Hier, je suis allé, avec le jeune Le Roy d'Étiolles17, à l'Opéra-Comique; on y donnait la Dame blanche. Quelle jolie musique, galante, spirituelle et chevaleresque! C'est moins brillant, mais peut-être plus français encore qu'Auber; Boïeldieu est pâle quelquefois, mais jamais vulgaire (ce qui n'arrive que trop souvent au papa de la Muette)…

Vernet m'a fait un très grand plaisir dans la vieille pièce: le Père de la débutante. Tous les acteurs français sont essentiellement réalistes, mais personne ne l'est aussi finement, aussi «brovontement», disait un Allemand, que Vernet. Il contente à la fois l'instinct et l'esprit du spectateur; il transporte d'aise le connaisseur, il fait rire et sourire. Quel dommage qu'il se fasse vieux! Voilà quelqu'un qui s'entend à créer. – Il y a des artistes qui parviennent à se débarrasser de leur individualité; mais à travers la personne qu'ils représentent, on voit cependant l'acteur qui s'efface, qui s'observe, et cette espèce de contrainte réagit sur vous. Vous étiez encore ainsi à Pétersbourg, mais déjà alors votre talent brisait ses dernières entraves (je me rappelle maintenant les premières représentations de la Somnambule), et depuis?..

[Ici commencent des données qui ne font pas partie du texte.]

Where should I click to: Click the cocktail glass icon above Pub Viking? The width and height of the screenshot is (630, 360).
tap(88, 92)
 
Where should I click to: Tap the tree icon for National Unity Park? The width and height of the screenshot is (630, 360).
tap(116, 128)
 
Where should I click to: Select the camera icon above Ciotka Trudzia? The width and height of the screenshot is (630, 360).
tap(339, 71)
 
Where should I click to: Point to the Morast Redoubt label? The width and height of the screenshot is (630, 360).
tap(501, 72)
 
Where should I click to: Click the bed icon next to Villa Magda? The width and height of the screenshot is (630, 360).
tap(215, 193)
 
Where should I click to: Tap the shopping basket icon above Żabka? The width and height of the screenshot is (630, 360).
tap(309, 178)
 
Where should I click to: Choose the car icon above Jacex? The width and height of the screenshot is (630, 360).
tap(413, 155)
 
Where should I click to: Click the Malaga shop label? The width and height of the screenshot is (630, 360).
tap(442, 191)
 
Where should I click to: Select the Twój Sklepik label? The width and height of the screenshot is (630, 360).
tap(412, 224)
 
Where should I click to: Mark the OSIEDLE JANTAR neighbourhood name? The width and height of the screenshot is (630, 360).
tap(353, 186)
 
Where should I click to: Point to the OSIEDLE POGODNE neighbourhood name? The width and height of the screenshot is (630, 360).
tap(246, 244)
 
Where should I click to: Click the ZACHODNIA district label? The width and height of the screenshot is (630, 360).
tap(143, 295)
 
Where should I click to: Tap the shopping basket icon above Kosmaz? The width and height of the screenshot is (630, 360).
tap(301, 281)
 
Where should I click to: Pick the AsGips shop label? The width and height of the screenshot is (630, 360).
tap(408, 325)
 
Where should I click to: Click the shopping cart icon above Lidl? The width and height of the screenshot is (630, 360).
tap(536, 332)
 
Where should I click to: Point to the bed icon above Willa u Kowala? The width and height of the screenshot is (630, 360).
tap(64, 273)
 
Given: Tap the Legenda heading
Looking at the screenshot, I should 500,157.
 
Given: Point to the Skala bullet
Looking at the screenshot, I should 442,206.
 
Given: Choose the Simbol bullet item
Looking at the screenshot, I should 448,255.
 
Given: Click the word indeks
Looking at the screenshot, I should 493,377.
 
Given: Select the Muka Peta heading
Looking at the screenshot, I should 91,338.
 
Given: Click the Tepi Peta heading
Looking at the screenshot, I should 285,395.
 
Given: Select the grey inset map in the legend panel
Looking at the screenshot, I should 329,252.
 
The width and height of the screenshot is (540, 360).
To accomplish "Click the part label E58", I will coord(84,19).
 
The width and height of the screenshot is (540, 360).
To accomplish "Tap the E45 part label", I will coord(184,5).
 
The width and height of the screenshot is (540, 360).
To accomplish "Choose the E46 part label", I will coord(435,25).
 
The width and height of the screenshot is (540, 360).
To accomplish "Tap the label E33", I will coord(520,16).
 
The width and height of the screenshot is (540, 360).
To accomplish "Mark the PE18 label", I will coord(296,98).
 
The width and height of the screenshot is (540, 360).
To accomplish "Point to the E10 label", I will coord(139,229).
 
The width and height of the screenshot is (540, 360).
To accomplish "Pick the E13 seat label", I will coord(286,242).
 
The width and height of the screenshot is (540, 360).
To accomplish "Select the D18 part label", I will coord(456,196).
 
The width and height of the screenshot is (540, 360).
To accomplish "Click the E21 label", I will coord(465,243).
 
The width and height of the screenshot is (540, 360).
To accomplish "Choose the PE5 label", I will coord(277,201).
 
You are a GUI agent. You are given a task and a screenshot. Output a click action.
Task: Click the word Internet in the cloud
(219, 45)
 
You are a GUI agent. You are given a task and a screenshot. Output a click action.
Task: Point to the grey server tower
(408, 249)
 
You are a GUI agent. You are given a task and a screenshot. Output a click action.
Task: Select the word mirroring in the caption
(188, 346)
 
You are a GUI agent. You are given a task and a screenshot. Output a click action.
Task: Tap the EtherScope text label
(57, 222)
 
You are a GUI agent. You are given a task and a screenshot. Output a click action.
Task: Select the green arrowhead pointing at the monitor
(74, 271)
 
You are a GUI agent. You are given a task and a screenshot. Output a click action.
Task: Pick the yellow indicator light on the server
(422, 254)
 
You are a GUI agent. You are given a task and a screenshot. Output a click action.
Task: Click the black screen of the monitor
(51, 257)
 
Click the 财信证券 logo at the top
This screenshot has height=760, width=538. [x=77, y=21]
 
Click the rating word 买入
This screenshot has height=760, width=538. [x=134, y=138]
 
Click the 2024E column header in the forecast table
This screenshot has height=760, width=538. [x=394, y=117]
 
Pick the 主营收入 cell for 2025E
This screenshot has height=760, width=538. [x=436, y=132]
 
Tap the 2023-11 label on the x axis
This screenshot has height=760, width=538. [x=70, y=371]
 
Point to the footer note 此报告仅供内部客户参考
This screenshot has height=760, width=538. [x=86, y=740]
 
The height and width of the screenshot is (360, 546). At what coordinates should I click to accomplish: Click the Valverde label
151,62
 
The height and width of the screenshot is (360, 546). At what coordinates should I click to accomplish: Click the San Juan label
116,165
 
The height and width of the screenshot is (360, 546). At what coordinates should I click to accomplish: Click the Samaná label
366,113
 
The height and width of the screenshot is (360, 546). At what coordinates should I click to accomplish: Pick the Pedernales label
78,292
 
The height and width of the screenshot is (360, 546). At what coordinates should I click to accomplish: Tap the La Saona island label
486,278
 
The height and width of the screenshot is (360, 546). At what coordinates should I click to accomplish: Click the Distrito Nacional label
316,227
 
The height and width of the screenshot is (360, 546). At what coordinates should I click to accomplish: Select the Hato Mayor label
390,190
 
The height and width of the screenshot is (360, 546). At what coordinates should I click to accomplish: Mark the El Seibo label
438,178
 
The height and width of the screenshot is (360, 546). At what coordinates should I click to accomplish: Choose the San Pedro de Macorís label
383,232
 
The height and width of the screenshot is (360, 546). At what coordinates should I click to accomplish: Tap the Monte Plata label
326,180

Vous me dites que vous vous êtes mise à lire Uriel Acosta, de Gutzkow. N'est-ce pas que ce fantôme, que cet ouvrage pénible d'un homme d'esprit sans talent, tout farci d'allusions et de préoccupations politiques, religieuses, philosophiques, vous a déplu? Et puis, tous ces effets criards, ces coups de théâtre, – y a-t-il quelque chose de plus dégoûtant qu'une brutalité qui n'est pas naïve?

L'ombre de Shakespeare pèse sur les épaules de tous les auteurs dramatiques; ils ne peuvent se défaire de leurs réminiscences; ils ont trop lu, les malheureux, et pas du tout vécu! Ce n'est qu'en Allemagne qu'il a été possible qu'un écrivain déjà connu (M. Mundt, le mari de la sœur de Müller) se soit vu réduit à afficher dans les gazettes qu'il désirait une épouse (ce fait est littéralement vrai).

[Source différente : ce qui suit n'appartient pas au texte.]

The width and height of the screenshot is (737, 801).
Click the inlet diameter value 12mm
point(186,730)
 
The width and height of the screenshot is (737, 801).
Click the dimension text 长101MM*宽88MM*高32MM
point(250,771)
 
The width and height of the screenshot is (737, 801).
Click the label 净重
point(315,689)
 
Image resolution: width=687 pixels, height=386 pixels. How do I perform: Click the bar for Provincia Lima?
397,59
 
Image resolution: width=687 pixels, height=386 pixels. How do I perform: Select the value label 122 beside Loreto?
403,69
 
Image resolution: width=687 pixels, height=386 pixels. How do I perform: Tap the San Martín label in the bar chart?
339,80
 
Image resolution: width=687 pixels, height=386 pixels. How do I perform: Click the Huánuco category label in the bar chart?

On ne peut plus rien lire par le temps qui court. Gluck disait d'un opéra qu'il puait la musique (puzza musica). Tous les ouvrages qu'on fait aujourd'hui puent la littérature, le métier, la convention. Pour trouver une source encore vive et pure, il faut remonter bien haut. Le prurit littéraire, le bavardage de l'égoïsme qui s'étudie et s'admire soi-même, voilà la plaie de notre temps. Nous sommes comme les chiens qui retournent à leurs vomissements.

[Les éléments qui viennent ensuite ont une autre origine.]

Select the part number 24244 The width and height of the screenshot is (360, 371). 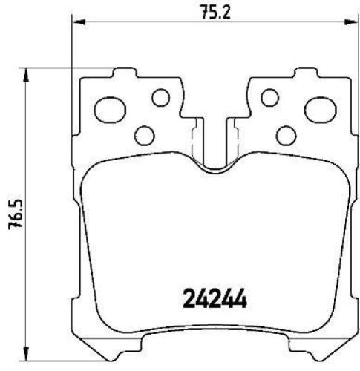coord(215,299)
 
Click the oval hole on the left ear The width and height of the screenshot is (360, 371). coord(111,110)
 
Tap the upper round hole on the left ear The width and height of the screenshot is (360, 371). coord(160,97)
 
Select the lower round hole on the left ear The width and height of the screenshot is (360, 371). coord(145,135)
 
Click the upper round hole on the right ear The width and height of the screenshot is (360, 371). coord(270,97)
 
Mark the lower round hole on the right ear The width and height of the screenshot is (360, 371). coord(286,135)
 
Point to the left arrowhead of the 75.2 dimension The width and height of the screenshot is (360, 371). coord(77,23)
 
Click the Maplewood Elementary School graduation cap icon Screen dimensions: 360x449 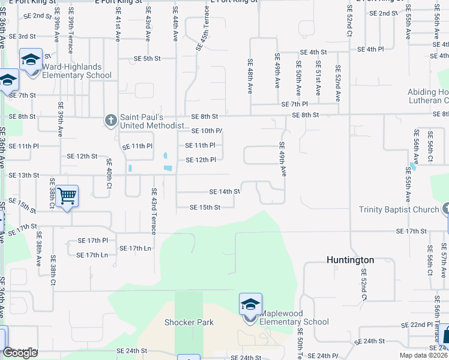coord(250,304)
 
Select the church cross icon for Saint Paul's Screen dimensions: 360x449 coord(110,121)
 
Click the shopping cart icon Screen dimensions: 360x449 coord(67,196)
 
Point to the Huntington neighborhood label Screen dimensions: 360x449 coord(351,260)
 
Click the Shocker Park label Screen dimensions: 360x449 coord(189,322)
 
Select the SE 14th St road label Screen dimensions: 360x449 coord(224,191)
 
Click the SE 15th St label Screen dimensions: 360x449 coord(205,208)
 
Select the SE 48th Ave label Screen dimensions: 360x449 coord(250,77)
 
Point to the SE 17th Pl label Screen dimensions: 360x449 coord(92,240)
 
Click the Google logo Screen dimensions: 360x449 coord(20,353)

C'est l'Écriture qui le dit, naïvement, cette fois. Il n'y a plus ni Dieu ni Diable, et l'avènement de l'Homme est encore loin.

Parmi tout ce qui écrivaille maintenant en Allemagne, Feuerbach18 est le seul homme, le seul caractère et le seul talent.

Voici encore un bon et bel ouvrage; et pas littéraire, Dieu merci! le deuxième volume de la Révolution française, par Michelet. Cela part du cœur, il y a du sang, de la chaleur là-dedans; c'est un homme du peuple qui parle au peuple, – c'est une belle intelligence et un noble cœur. Le deuxième volume est infiniment supérieur au premier. C'est tout l'inverse pour le livre de Louis Blanc.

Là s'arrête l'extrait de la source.